It Includes Index Pages

Description:

The scope of criminal justice surveillance, from the police to the prisons, has expanded rapidly in recent decades. At the same time, the use of big data has spread across a range of fields, including finance, politics, health, and marketing. While law enforcement's use of big data is hotly contested, very little is known about how the police actually use it in daily operations and with what consequences.

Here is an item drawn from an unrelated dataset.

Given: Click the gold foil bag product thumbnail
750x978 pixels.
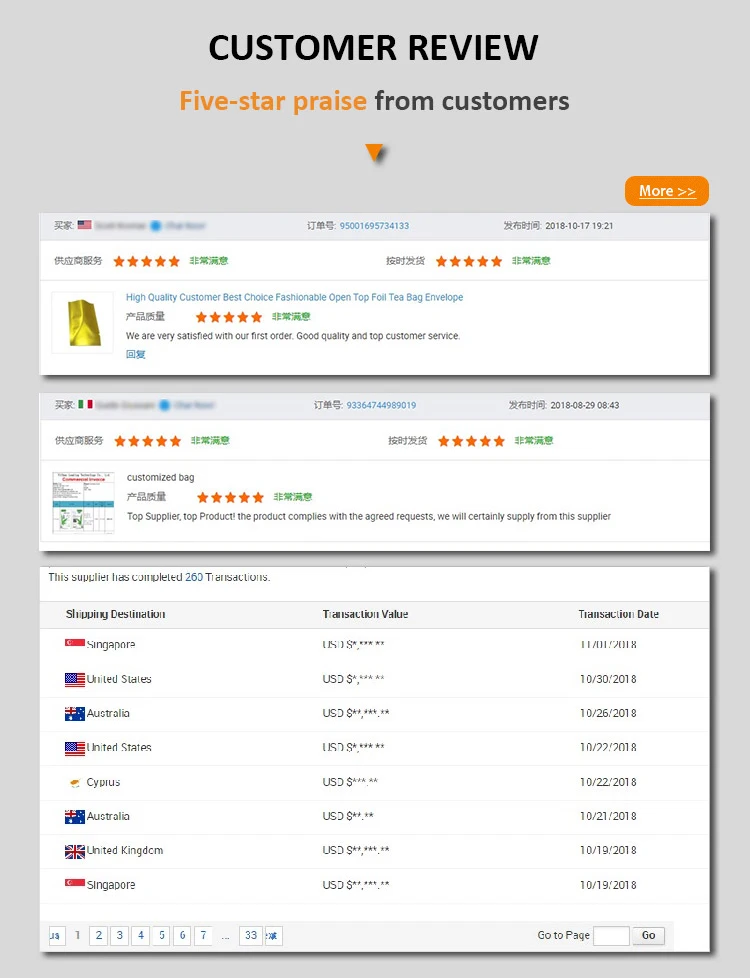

In Predict and Surveil, Sarah Brayne offers an unprecedented, inside look at how police use big data and new surveillance technologies, leveraging on-the-ground fieldwork with one of the most technologically advanced law enforcement agencies in the world-the Los Angeles Police Department. Drawing on original interviews and ethnographic observations from over two years of fieldwork with the LAPD, Brayne examines the causes and consequences of big data and algorithmic control. She reveals how the police use predictive analytics and new surveillance technologies to deploy resources, identify criminal suspects, and conduct investigations; how the adoption of big data analytics transforms police organizational practices; and how the police themselves respond to these new data-driven practices. While big data analytics has the potential to reduce bias, increase efficiency, and improve prediction accuracy, Brayne argues that it also reproduces and deepens existing patterns of inequality, threatens privacy, and challenges civil liberties.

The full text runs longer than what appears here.